The organization’s latest goal is to mobilize the winter sports youth community with an initiative known as Hot Planet/Cool Athletes – getting athletes into schools to share personal accounts of how they see climate change affecting their favorite places in the world.



“They’re seeing the glaciers recede year after year,” director Chris Steinkamp said, adding that other athletes are seeing rain at Christmas in Aspen and spring coming two weeks earlier in recent years. Sometimes a person’s tale is more impactful than the information taught in science class, he said.

“When you look (at today’s ski generation) from afar, you see disaffected youth, but 70 to 90 percent care deeply about climate change,” said Auden Schendler, who’s new to the organization’s board and who also serves as Aspen Ski Co’s vice president of sustainability.



In an industry that touches more than 12 million people, the reach of professional athletes can be monumental.

“It’s the perfect industry to care,” Schendler said, explaining that Protect Our Winters is akin to Surfrider Foundation in the surf industry.

Chris Steinkamp, the organization’s director, said it’s a “perfect storm” to create impact – athletes as icons who are looking for meaning behind their work and impressionable youth who are seeking information and a cause to grab onto.

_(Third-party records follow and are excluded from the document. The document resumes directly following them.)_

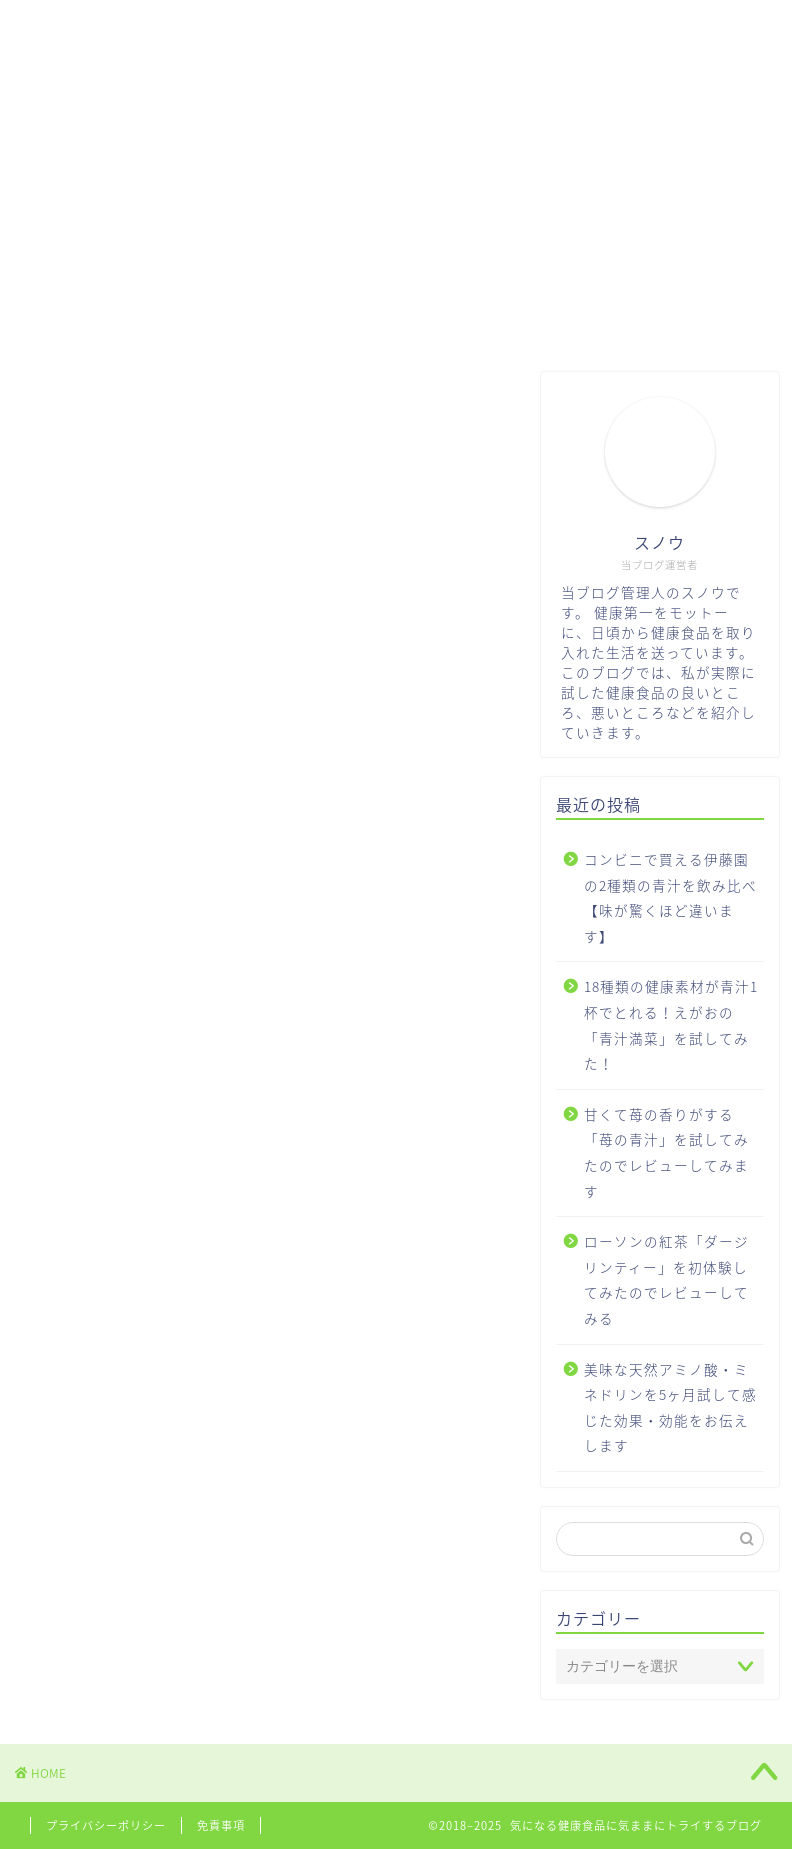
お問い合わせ (405, 27)
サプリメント (265, 27)
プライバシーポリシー (106, 1825)
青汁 (155, 27)
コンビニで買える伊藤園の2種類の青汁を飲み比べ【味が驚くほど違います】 (670, 897)
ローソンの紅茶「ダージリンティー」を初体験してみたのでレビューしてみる (666, 1279)
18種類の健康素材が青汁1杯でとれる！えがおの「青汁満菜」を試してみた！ (671, 1024)
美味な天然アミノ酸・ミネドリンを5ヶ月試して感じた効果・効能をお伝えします (670, 1407)
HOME (67, 27)
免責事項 (221, 1825)
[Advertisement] (396, 202)
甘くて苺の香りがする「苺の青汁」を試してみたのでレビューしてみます (666, 1152)
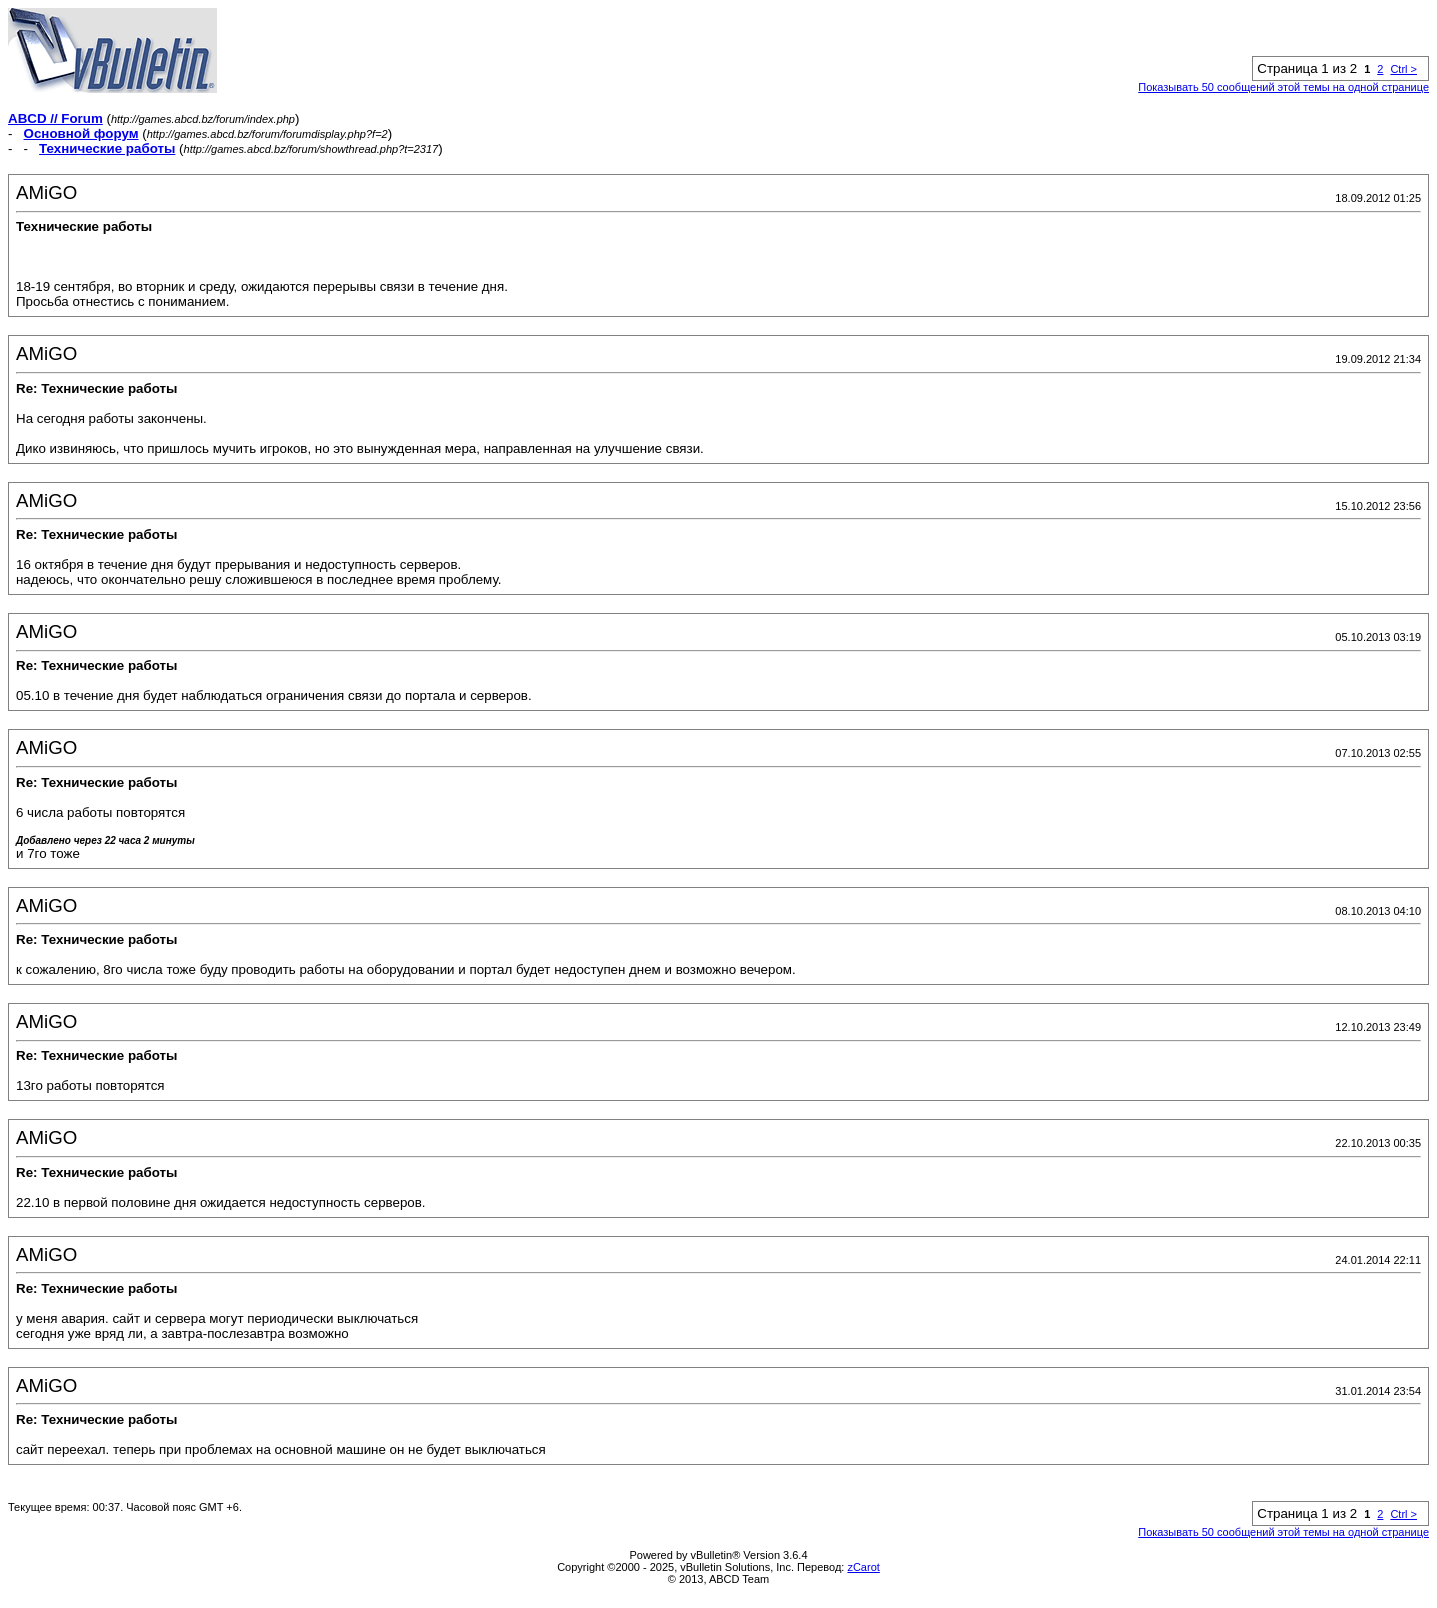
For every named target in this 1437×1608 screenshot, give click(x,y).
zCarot (863, 1567)
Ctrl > (1403, 69)
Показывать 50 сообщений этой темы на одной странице (1283, 87)
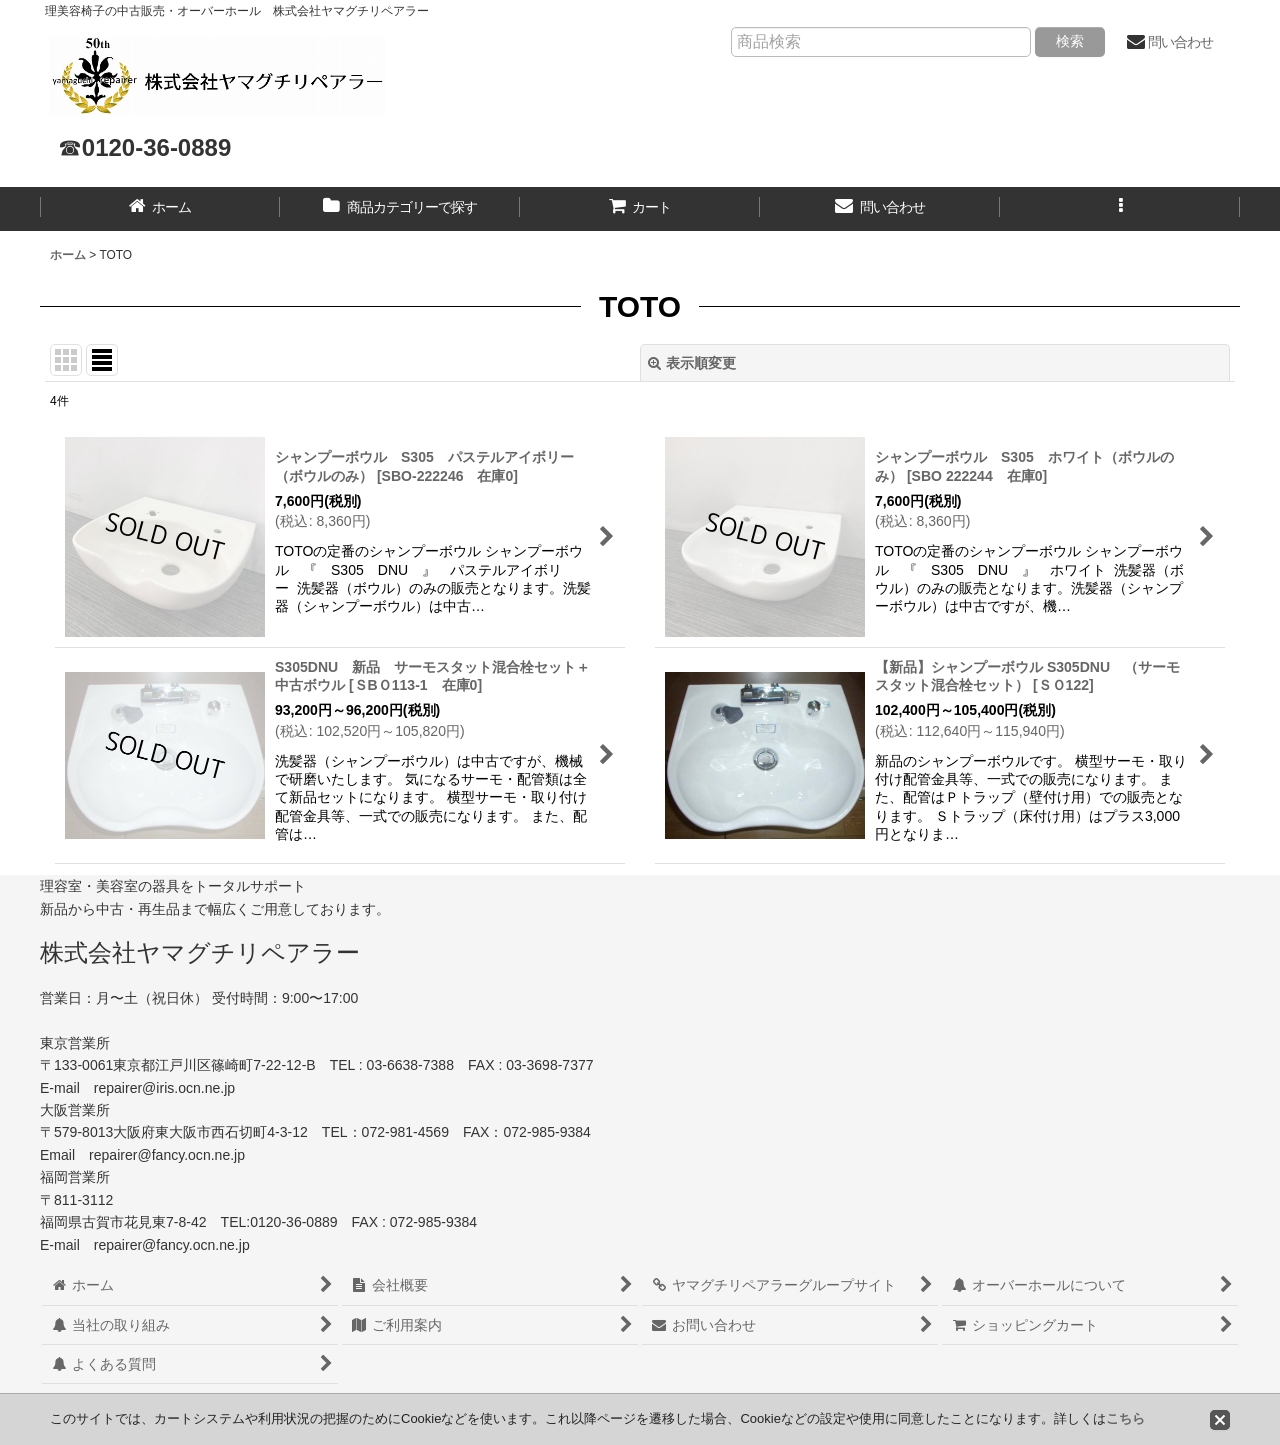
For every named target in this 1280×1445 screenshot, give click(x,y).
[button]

“(The kids) may not care about the climate, but if Gretchen Bleiler cares about climate change, they do,” Schendler said.

A climate change curriculum is on the horizon for Keystone Science School, school programs director Dave Miller said, and Steinkamp sees an opportunity for Hot Planet/Cool Athletes to have a presence there.

But Miller isn’t sure how the advocacy aspect of Protect Our Winters could fit into his school’s mission of educating students on environmental subjects from multiple perspectives.

“We’re very protective of our non-biased image,” he said. “I honestly don’t know what it would look like” to bring Hot Planet/Cool Athletes into the school, because he’s unsure how to balance it with another perspective.

“Just because they’re an advocacy-based organization doesn’t mean we can’t work together,” Miller added. “It just means we need to approach it differently.”

He recently approached the organization to form a partnership, seeking grant money to move the climate change curriculum forward.

Unfortunately, Protect Our Winters’ community grants program was recently scaled back by the board so money can go into the organization’s new programs like Hot Planet/Cool Athletes and Coal Kills Snow. But Steinkamp offered to put Miller in touch with other organizations who might be able to lend a hand.